Aprendo de Q y F (los dueños de casa) de vos, de lord, de Janfiloso, de Galois, de Martín H, de elsita, de Sebastián, de Mishiguene, en fin de otros que ahora no me vienen a la memoria, a un tal Yupi, Estrella, Mariángeles, (y que no los “amucho”), y aprendo porque para eso intervengo. Como soy extrovertido a veces le doy al teclado. Pocas cosas me resultan contundentes como para tomarlas como definitivas. No devuelvo supuestos “agravios”, si trato de aclarar (me).
1.
2.
Y escribí más, no es obligatorio ni leerlo, ni estar de acuerdo, pero si me contestás a mi, que sea desde tus “argumentos” en acuerdo o desacuerdo con los míos, casi podríamos ensayar poner más sustantivos que adjetivos, más razones que emociones.
De cualquier manera, aprecio tu participación, no comparto muchas de tus exageraciones, pero tengo un cedazo que me es muy útil y sé de granos y sé de pajas.
Saludos.
pero quienes está detrás de PP
pero quien está detrás de PP
clara comprobación de trastorno de la personalidad
[...] Maiakovski Diciembre 12th, 2008 at 5:38 am [...]
Pepe, está bien. Si vamos a transformar esto en un problema personal porque te sentís ofendido, no tiene gollete discutirlo en público como adolescentes. No se sabe quién está detrás de PP, pero se sabe quién está detrás de Maiakovski.
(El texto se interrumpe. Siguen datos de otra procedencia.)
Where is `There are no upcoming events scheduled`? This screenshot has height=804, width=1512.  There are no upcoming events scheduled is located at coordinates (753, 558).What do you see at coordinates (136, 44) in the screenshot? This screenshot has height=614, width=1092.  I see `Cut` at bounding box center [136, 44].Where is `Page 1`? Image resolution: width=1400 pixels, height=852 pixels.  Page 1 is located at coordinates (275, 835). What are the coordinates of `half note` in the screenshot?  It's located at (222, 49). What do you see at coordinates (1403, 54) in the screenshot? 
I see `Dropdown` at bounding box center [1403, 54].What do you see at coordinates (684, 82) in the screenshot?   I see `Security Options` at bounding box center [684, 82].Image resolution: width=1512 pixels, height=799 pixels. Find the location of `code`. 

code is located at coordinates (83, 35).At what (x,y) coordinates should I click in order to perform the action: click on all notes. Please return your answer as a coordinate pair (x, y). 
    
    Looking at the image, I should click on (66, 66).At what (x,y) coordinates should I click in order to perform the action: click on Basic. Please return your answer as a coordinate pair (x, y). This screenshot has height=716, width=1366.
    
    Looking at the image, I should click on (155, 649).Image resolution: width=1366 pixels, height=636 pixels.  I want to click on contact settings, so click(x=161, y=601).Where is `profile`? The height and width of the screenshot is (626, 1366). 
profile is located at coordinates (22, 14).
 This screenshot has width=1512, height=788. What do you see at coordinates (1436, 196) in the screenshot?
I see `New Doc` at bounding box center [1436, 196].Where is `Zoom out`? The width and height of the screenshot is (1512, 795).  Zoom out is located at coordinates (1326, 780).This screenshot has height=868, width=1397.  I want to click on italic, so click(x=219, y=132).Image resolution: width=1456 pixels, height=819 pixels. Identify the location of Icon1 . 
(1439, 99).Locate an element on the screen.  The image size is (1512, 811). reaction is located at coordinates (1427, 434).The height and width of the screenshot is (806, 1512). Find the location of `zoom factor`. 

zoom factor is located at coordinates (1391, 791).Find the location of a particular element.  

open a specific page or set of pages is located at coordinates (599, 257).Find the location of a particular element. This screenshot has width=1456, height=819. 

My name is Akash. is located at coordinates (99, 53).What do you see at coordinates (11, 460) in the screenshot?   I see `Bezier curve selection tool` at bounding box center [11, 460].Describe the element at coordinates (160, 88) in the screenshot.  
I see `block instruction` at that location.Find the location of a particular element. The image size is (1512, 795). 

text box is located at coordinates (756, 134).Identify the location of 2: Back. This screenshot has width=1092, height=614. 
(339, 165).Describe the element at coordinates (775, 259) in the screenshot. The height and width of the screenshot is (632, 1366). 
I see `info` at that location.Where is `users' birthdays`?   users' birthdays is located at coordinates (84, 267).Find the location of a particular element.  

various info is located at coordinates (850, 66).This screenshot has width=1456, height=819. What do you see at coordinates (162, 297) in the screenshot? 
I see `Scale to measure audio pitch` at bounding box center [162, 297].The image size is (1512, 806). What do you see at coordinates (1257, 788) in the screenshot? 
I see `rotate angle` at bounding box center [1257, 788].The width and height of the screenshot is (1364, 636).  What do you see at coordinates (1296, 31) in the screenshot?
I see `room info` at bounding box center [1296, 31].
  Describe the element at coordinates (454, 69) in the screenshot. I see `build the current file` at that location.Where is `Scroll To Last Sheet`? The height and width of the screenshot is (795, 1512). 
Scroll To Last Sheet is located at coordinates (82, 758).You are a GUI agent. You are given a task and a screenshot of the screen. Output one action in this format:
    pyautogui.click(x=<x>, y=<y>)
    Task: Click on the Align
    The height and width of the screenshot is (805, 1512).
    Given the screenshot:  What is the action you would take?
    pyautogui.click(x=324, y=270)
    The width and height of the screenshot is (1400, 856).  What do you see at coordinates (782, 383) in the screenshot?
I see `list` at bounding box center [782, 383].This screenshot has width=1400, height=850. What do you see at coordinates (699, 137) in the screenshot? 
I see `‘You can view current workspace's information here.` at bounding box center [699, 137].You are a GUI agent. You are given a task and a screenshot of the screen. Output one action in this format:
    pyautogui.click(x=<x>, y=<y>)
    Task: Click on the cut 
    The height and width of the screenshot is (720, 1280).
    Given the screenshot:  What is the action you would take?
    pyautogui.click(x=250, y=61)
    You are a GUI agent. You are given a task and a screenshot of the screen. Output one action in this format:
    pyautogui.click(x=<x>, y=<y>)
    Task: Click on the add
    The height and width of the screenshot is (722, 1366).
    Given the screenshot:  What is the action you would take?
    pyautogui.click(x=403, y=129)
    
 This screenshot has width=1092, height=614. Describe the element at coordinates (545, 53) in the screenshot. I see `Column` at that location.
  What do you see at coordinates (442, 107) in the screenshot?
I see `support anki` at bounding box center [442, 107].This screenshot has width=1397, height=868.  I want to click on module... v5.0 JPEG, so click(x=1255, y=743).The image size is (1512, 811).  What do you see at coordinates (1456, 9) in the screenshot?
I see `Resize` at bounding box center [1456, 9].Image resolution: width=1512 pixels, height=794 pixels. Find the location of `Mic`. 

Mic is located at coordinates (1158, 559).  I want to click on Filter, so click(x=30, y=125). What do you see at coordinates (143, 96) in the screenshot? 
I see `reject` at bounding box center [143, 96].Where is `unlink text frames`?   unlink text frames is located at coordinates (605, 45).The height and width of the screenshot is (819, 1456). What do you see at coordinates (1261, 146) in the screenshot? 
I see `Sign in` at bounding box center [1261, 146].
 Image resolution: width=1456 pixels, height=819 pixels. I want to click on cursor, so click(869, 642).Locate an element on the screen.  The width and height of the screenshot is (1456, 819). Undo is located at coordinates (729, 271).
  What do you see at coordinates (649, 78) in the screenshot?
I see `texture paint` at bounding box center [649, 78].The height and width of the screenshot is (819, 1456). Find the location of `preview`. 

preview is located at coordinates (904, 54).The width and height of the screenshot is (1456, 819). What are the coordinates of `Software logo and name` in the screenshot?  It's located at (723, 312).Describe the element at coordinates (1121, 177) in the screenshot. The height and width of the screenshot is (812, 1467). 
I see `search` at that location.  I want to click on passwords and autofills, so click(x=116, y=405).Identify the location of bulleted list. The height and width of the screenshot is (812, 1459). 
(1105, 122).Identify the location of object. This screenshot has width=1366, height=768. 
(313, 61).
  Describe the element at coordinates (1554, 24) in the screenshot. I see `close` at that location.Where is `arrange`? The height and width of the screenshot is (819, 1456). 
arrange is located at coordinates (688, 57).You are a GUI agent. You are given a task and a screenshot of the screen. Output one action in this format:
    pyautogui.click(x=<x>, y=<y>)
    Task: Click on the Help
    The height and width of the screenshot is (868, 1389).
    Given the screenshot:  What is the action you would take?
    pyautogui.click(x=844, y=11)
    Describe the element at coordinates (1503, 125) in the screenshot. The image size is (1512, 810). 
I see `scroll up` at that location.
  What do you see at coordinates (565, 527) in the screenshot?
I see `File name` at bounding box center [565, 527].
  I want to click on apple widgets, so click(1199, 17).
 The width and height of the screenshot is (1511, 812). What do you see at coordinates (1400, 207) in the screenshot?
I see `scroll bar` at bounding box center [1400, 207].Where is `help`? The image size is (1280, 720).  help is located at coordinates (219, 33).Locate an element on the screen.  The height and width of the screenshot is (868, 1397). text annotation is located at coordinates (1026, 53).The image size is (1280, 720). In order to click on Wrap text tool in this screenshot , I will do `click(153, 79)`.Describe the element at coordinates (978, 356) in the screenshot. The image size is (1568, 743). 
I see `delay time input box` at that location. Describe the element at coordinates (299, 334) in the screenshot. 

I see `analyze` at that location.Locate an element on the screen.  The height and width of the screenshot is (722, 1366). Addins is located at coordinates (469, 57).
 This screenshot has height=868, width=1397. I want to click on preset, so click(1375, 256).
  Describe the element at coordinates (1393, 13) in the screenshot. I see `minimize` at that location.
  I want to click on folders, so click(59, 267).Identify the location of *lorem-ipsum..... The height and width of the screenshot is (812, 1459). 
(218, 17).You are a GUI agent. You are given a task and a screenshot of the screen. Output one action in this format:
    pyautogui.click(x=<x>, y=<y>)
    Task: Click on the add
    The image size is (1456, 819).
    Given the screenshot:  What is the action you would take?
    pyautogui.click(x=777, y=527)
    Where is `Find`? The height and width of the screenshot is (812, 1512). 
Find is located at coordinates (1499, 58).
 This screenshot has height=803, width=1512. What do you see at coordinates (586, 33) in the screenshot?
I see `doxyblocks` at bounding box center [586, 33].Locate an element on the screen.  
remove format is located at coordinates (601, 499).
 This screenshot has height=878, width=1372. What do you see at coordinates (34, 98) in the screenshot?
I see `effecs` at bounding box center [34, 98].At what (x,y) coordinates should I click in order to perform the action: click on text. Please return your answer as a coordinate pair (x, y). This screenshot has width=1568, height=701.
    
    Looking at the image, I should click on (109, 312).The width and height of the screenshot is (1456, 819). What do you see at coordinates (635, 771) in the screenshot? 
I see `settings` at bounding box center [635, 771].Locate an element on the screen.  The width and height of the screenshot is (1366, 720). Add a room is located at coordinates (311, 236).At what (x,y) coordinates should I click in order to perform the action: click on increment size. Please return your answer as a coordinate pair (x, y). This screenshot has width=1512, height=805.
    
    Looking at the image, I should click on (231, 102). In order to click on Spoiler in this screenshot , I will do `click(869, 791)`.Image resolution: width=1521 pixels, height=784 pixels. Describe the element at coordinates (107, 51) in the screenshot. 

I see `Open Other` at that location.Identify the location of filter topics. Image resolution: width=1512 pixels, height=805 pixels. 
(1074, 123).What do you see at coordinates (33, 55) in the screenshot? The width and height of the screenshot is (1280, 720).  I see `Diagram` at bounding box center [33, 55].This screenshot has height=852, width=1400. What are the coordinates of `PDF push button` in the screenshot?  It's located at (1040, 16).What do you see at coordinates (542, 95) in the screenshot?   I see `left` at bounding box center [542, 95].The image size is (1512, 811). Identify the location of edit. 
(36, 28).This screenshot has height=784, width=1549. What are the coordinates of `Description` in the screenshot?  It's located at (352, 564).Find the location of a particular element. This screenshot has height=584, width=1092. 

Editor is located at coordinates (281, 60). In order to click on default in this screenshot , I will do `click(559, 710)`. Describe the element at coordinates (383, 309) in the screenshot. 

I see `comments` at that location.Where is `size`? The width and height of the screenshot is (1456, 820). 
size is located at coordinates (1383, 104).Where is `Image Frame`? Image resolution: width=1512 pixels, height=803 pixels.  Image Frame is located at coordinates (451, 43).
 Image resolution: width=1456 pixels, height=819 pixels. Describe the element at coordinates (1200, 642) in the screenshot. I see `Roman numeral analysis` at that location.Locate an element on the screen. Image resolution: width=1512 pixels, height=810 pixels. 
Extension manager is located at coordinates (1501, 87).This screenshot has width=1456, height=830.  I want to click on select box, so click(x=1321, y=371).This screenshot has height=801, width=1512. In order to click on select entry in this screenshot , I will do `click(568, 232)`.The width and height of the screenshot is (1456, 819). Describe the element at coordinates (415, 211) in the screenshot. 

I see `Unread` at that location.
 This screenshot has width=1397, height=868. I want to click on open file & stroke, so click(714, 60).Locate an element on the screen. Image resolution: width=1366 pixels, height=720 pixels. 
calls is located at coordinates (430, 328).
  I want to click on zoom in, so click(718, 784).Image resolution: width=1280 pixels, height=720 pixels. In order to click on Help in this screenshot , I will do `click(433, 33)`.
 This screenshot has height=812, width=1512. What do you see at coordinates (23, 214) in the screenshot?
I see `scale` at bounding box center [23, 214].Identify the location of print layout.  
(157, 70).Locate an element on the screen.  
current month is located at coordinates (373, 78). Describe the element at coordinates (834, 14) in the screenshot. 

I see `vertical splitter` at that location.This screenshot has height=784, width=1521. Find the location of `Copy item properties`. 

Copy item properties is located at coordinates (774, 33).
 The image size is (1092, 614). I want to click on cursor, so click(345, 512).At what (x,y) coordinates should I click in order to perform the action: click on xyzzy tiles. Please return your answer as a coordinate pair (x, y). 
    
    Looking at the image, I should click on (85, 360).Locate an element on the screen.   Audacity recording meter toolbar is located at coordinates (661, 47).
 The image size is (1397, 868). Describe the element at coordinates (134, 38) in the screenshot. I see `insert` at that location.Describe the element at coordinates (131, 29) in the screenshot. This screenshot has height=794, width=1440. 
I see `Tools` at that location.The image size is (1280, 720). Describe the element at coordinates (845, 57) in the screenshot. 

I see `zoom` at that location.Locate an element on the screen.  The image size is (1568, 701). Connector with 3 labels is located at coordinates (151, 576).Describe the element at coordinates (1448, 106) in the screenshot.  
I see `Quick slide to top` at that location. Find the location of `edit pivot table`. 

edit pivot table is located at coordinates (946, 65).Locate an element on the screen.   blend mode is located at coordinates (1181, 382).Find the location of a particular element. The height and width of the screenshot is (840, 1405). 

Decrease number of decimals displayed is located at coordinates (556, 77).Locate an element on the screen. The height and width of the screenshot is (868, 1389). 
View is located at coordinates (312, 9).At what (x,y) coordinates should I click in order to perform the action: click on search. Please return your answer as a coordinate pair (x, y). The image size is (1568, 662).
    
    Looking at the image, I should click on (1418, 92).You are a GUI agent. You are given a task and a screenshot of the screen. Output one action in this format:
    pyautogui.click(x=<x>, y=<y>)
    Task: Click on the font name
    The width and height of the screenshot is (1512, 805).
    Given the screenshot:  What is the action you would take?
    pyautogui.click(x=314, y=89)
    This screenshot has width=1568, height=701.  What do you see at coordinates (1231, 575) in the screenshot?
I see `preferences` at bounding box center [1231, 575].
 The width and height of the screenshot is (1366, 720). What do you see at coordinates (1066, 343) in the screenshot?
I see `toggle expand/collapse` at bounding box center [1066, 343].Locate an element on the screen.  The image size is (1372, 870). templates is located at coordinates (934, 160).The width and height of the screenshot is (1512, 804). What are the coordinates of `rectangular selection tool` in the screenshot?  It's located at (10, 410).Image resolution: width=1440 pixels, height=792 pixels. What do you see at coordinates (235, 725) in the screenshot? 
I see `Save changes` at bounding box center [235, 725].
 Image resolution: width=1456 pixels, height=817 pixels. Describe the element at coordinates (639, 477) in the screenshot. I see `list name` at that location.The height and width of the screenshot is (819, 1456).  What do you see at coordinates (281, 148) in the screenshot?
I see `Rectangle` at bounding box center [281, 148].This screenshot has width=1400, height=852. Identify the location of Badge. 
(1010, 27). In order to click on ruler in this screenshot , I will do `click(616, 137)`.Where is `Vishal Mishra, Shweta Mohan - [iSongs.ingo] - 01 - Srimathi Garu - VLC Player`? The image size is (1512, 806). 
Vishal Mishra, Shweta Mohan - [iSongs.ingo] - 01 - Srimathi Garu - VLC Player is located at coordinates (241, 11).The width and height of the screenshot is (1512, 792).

Cuando me encontrés por ahí, me reprochás todo lo que quieras.
Jamás dije sentirme ofendido y adolescente no soy, te contesté aquí porque aquí pasó lo que señalé. Por lo visto lo tuyo es decir lo que se te ocurra y luego llevarlo a un planteo de “elite”. No respondiste a nada de lo que expuse te felicito. Y justamente no es un problema personal mío, me atrevo a creer que si tuyo; te gusta pareciera que te agredan, para responder igual.
Y Nadosky salió por confusión mía.
perdon, presione enter y salio lo anterior. estaba tratando de responderle a maiakovski.
en principio decis que el cine argentino presenta muchas películas malas y eso es cierto, pero cualquier cinematografia que produce mucho genera malas peliculas y, lo mas importante, otras muy buenas. lo que tenemos que valorar es que sin ese sistema de subsidios no se hubieran hechos las 15 0 20 peliculas que realmente valen la pena. yo veo el vaso medio lleno.
en segundo lugar, no estoy de acuerdo con que todos los directores argentinos viven de los subsidios. conozco a muchos directores que han hecho dos o tres peliculas sin ser luminarias festivaleras (como trapero o martel) y trabajan como docentes de cine o empleados del estado. la mayoria no tiene auto. lo que le pasa al cineasta es muy raro: se la pasa viajando por festivales en los que se despilfarra dinero de manera bochornosa y vive como un rico hombre de negocios por dos semanas, sin embrago luego vuelve a su casa y todo esta en el mismo lugar. en todo caso habria que preguntar por que ese faraonico gasto en festivales de cine en el que incurren los gobiernos de todos los paises del mundo. me suena a circo romano.
obviamente, hay directores que solo hacen una pelicula o dos para quedarse con el dinero, los casos son mas que conocidos, pero como dije antes, ellos son la excepcion y no la regla.